Eliud Kipchoge, the reigning Olympic champion and world record holder, won the Enschede Marathon on Sunday in preparation for the Tokyo Games.
"It is mission accomplished," the 36-year-old Kenyan said.
"It was so good a marathon happened a few months before the Olympics to test our fitness."
Kipchoge completed the course, over eight laps at Twente airport, in 2 hours 4 minutes and 30 seconds. He was well outside his official world record of 2:01.39 set in Berlin in 2018 but comfortably outpaced his competition.
Jonathan Korir, another Kenyan, stayed with his training partner until 33km when Kipchoge accelerated.

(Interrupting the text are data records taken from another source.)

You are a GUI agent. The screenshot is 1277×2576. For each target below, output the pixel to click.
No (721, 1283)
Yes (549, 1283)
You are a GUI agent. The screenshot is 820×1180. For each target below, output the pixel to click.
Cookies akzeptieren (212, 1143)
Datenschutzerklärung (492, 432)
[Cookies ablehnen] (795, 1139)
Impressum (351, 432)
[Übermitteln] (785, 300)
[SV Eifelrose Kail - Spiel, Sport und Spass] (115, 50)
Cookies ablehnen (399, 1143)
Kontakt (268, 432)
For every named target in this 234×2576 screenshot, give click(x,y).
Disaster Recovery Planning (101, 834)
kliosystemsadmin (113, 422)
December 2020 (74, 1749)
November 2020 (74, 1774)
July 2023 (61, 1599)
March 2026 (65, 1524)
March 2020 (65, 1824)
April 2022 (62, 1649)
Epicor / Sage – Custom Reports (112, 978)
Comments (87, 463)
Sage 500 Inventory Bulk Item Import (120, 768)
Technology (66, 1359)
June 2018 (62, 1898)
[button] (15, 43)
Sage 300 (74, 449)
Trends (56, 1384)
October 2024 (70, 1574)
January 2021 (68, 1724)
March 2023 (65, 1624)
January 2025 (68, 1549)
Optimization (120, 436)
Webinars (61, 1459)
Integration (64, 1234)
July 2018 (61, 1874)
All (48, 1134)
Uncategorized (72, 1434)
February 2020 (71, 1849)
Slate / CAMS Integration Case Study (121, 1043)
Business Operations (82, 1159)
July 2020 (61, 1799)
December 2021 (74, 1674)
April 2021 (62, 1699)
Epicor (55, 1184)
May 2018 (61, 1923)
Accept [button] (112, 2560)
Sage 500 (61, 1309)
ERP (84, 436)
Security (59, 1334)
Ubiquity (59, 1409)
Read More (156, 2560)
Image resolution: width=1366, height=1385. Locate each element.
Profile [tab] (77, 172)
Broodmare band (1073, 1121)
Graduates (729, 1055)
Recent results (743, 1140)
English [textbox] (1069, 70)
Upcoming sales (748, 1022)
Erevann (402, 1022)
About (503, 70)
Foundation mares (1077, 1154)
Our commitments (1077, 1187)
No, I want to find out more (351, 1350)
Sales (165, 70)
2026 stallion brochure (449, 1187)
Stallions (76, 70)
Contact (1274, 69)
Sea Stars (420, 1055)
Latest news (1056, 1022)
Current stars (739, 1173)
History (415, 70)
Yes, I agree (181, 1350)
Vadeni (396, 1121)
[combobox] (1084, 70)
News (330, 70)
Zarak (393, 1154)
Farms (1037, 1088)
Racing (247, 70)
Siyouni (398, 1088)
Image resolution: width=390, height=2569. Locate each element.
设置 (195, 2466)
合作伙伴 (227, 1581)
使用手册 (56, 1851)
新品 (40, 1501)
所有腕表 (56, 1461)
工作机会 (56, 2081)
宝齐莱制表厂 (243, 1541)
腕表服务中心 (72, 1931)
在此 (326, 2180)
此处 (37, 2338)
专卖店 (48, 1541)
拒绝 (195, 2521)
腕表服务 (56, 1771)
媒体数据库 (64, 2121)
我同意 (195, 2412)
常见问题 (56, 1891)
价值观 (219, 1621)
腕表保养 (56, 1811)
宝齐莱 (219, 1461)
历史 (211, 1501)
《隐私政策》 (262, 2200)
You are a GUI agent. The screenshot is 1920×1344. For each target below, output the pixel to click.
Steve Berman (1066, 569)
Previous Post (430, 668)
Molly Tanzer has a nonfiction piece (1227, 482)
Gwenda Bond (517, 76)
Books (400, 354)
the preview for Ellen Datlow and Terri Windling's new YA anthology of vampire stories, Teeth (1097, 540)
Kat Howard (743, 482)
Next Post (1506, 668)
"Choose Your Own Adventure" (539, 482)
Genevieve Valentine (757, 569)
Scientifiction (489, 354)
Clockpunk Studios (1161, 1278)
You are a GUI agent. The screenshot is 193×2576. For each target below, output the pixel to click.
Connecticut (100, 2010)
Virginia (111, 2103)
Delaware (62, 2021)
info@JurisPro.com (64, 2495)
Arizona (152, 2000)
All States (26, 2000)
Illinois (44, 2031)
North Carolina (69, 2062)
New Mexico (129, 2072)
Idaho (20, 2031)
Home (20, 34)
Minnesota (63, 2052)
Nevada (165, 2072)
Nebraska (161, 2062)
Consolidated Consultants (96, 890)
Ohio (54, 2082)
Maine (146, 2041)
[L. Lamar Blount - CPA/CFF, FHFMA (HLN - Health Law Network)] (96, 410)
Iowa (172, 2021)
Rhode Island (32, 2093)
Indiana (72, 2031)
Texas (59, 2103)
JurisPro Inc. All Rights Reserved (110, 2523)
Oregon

Korir dropped away to finish more than two minutes back in 2:06.40, a personal best.
Goitom Kifle of Eritrea trimmed two seconds from his best time to take third in 2:08.07.
In the women's race, German Katharina Steinruck sliced almost a minute-and-a-half from her personal best as she won in 2:25:59.
Steinruck dropped her rivals in the second half of the race.
Portuguese veteran Sara Moreira took second in 2:26:42 with Germany's Rabea Schoneborn improving her personal best by more than a minute-and-a-half to finish third in 2:27:03.
The invitation-only event, which served as a Tokyo Games qualifier, was originally scheduled for Hamburg but was moved to a closed circuit in the Netherlands and put back a week because of the Covid-19 pandemic.
It was billed "the fastest way to Tokyo" and in overcast conditions 15 men and 10 women beat the Olympic automatic qualifying time.
"The conditions were really good, a bit windy but I have no complaint," Kipchoge said.
Kipchoge had won 11 straight marathons before a disastrous eighth place in the London marathon last October won by Ethiopian Shura Kitata. He blamed cramp and "problems with my hip".
Kipchoge rebounded in eight laps on the Enschede runways.
He ran his ninth fastest marathon and set a world best for the year as he showed strong form three months before the Olympic marathon which will take place in Sapporo, in northern Japan.
As defending Olympic champion he had already qualified for the Games.
"To organise this in the middle of a pandemic and show that people can still run and deliver their best race before the Olympics is very important," Kipchoge said.